- _VORLIEGENDER TEXT_:
Was das Internet anging , und jene, die es am besten verstanden, konnte man hinter der unmittelbaren Sorge eine tief sitzende Frustration wahrnehmen, den Groll von Menschen, die jede Minute, jede Stunde und jeden Tag ihres Lebens überzeugt waren, mehr als alle anderen zu wissen, nur um dann als seltsam abgetan zu werden. Paul Vixie hatte eine Vorlesung, die unter »V ixies Internet-Schmährede« firmierte und in der er die zahllosen Fehler auflistete, welche die Architekten des Internets begangen hätten, die das Ganze als ein von gleich gesinnten, einander freundschaftlich verbundenen Kollegen gemeinsam genutztes System entwarfen, ohne auch nur einen Gedanken daran zu verschwenden, was wohl passieren würde, wenn eine Milliarde Fremde die Party stürmten.
Im Jahr 2005 präsentierte Vixie auf der Defcon 13, einem alljährlich stattfindenden Hackerkongress in Las Vegas und einer der wenigen Veranstaltungen, bei denen Computerfreaks nicht dem »Blick« begegnen, seine Schmährede: ein massiger Mann in einem schwarzen Spamarama-T-Shirt, mit einem breiten, sauber rasierten Gesicht, großen Brillengläsern, militärisch kurz geschnittenem schwarzem Haar und dichten, dunklen Augenbrauen. Er sprach mit tiefer, monotoner Stimme, die Arme eng an den Körper gepresst. Seine Rede war in höchstem Maße technisch, wirkte seltsamerweise aber gerade wegen der eigentümlichen Vortragsweise umso eindrucksvoller und war, wenn man genau zuhörte, von einem düsteren Humor durchzogen. Paul präsentierte die Geschichte der globalen digitalen Vernetzung als perfektes Beispiel für eine historische Torheit, die alle von der Historikerin Barbara Tuchman in ihrem Buch Die Torheit der Regierenden aufgeführten Kriterien erfüllte: Sie war das Werk einer Gruppe, nicht eines Einzelnen, sie folgte durchgehend dem »dummköpfigen« Kurs und nicht den anderen, offenkundig richtigen Pfaden, und der eingeschlagene Kurs stellte sich nicht etwa erst hinterher als Irrweg heraus, sondern man wusste schon seinerzeit, dass es dumm war, ihn zu beschreiten. Paul forderte die Zuhörer sogar auf, Tuchmans Buch zu kaufen, und erbot sich, ihnen den Kaufpreis höchstpersönlich zu erstatten, sollten sie es nicht beängstigend relevant finden.

- _BEREITGESTELLTES MATERIAL_:

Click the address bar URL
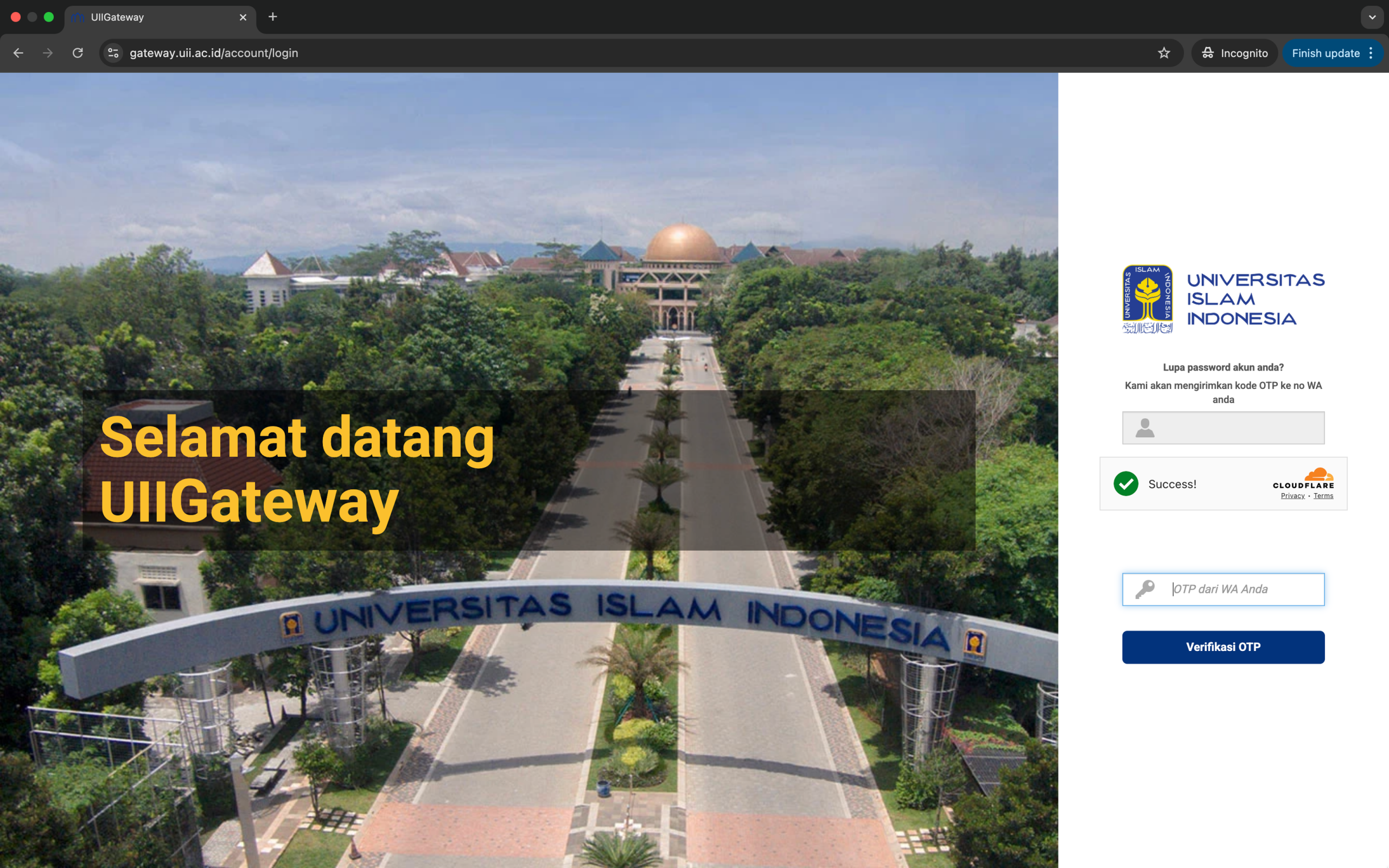 214,53
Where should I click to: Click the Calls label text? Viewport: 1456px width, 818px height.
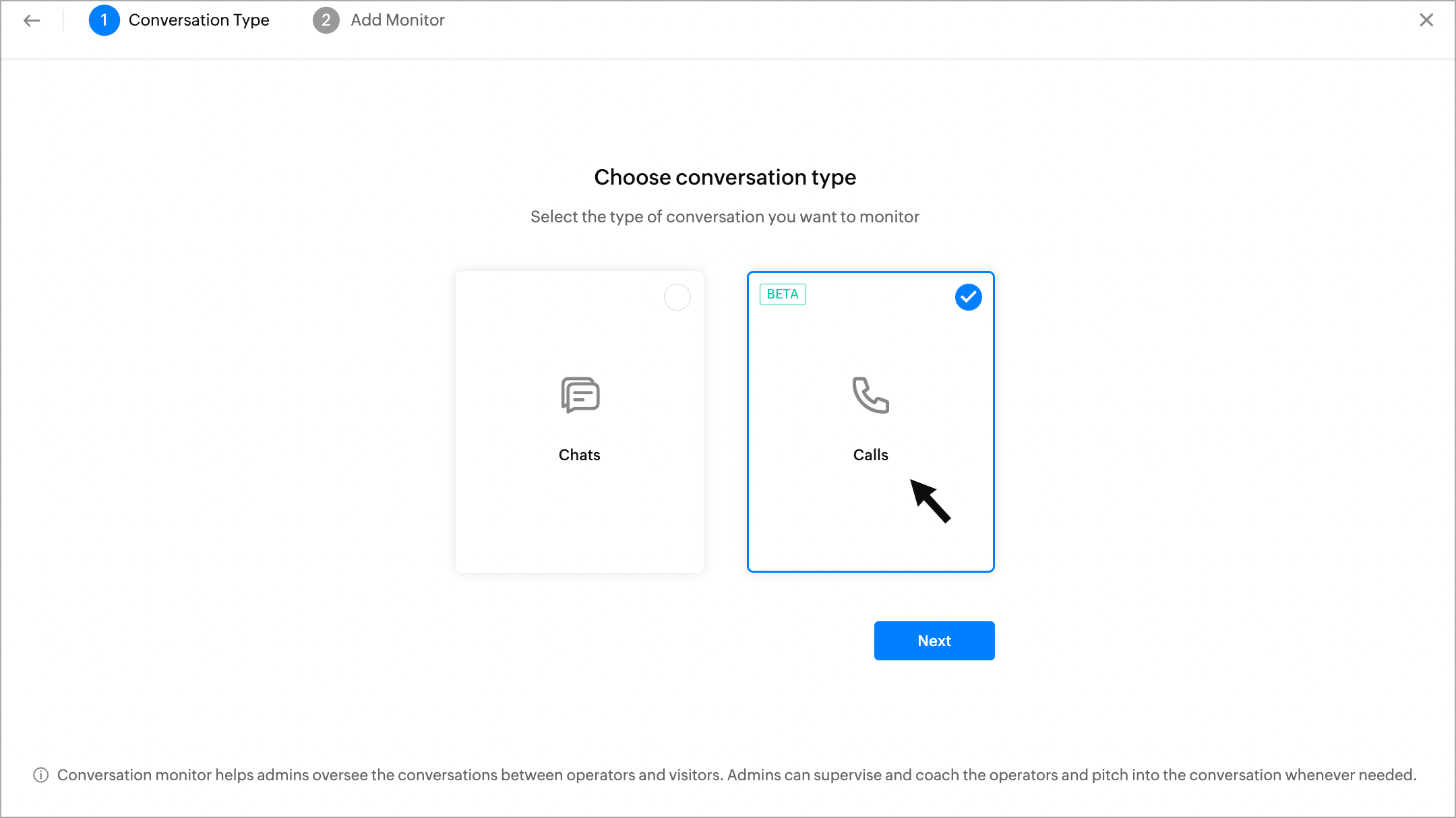(x=870, y=455)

- _AUFGABENSTELLUNG_:
• A. Aktualisiere im Text über Paul Vixie den Abschnitt zwischen „Was das Internet" und „die Party stürmten.", beide eingeschlossen, und setze dabei „Million" an die Stelle von „Milliarde".
• B. In welcher Stadt fand laut dem Text über Paul Vixie die Defcon 13 statt?
• C. Schreib bitte den Text über Paul Vixie im Anschluss an seinen letzten Satz weiter.
Die Daten stammen aus einer anderen Quelle.

- _LÖSUNGEN_:
• A.
Was das Internet anging , und jene, die es am besten verstanden, konnte man hinter der unmittelbaren Sorge eine tief sitzende Frustration wahrnehmen, den Groll von Menschen, die jede Minute, jede Stunde und jeden Tag ihres Lebens überzeugt waren, mehr als alle anderen zu wissen, nur um dann als seltsam abgetan zu werden. Paul Vixie hatte eine Vorlesung, die unter »V ixies Internet-Schmährede« firmierte und in der er die zahllosen Fehler auflistete, welche die Architekten des Internets begangen hätten, die das Ganze als ein von gleich gesinnten, einander freundschaftlich verbundenen Kollegen gemeinsam genutztes System entwarfen, ohne auch nur einen Gedanken daran zu verschwenden, was wohl passieren würde, wenn eine Million Fremde die Party stürmten.

• B. In Las Vegas.

• C.
»W as haben die sich dabei gedacht?«, fragte er. »Haben sie sich überhaupt etwas dabei gedacht?«
Die Regierung in Washington bezog in der Präsentation ordentlich Prügel – dafür, dass es ihr an Voraussicht und Übersicht mangelte, und für ihr notorisches Unvermögen, die Gefahr zu erkennen. Paul Vixie wäre der Erste, der Ihnen bestätigen würde, dass sich nichts daran geändert hat, und tatsächlich glänzte die Regierung der Vereinigten Staaten beim Kampf gegen Conficker vor allem durch Abwesenheit.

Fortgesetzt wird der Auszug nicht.